» **SUPPLIED RECORDS**:
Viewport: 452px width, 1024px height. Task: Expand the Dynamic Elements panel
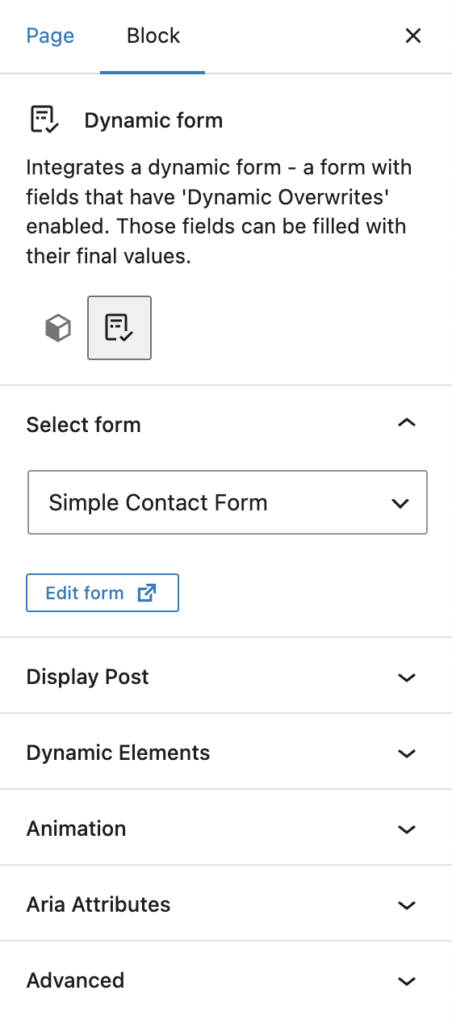226,753
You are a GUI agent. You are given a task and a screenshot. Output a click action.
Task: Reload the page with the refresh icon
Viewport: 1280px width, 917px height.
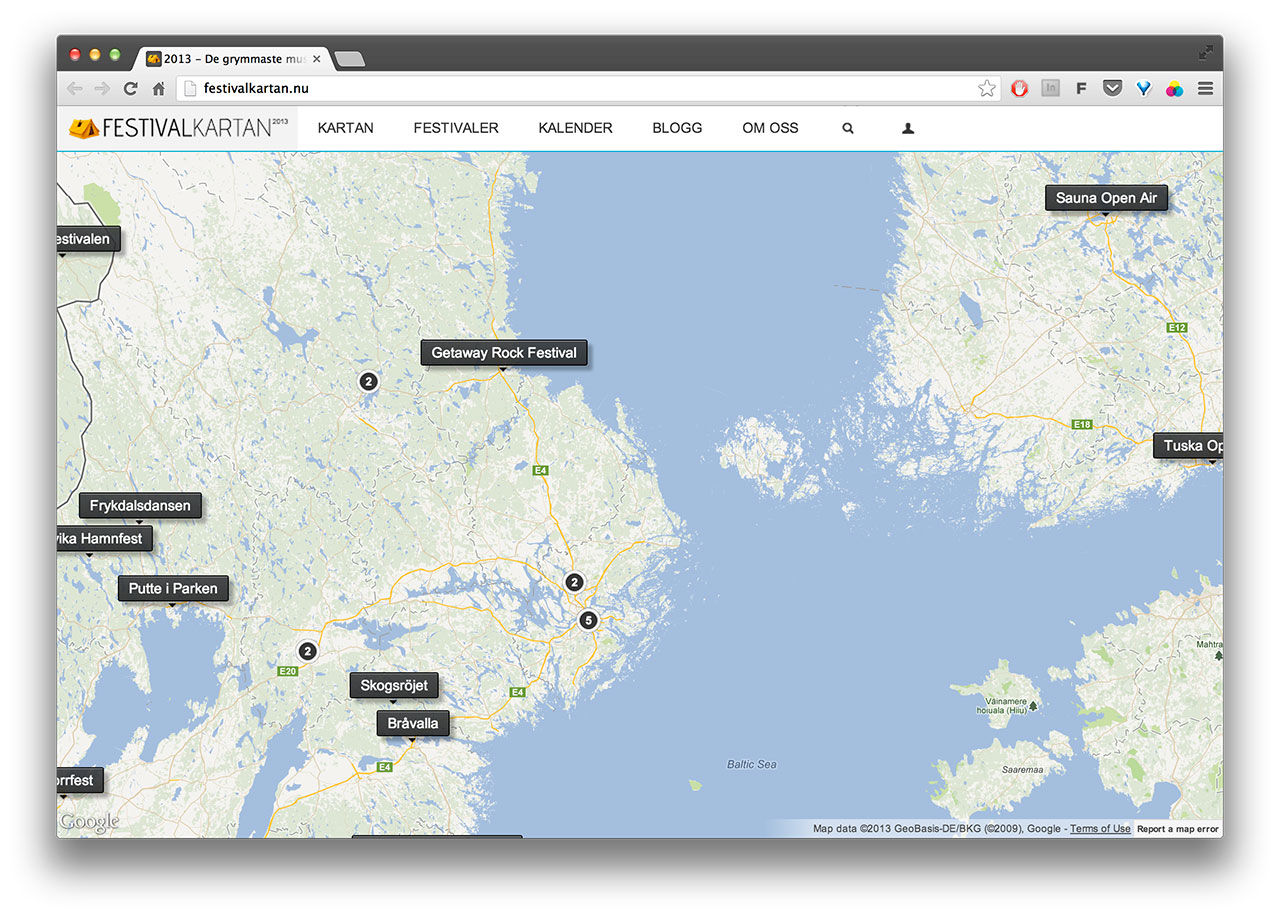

» **SET TASK**: Copy out every line of the data above, adding 73 to each coordinate in the answers. Omit the pictures.

» **SOLUTION TO THIS TASK**:
Viewport: 452px width, 1024px height. Task: Expand the Dynamic Elements panel
299,826
You are a GUI agent. You are given a task and a screenshot. Output a click action.
Task: Reload the page with the refresh icon
Viewport: 1280px width, 917px height.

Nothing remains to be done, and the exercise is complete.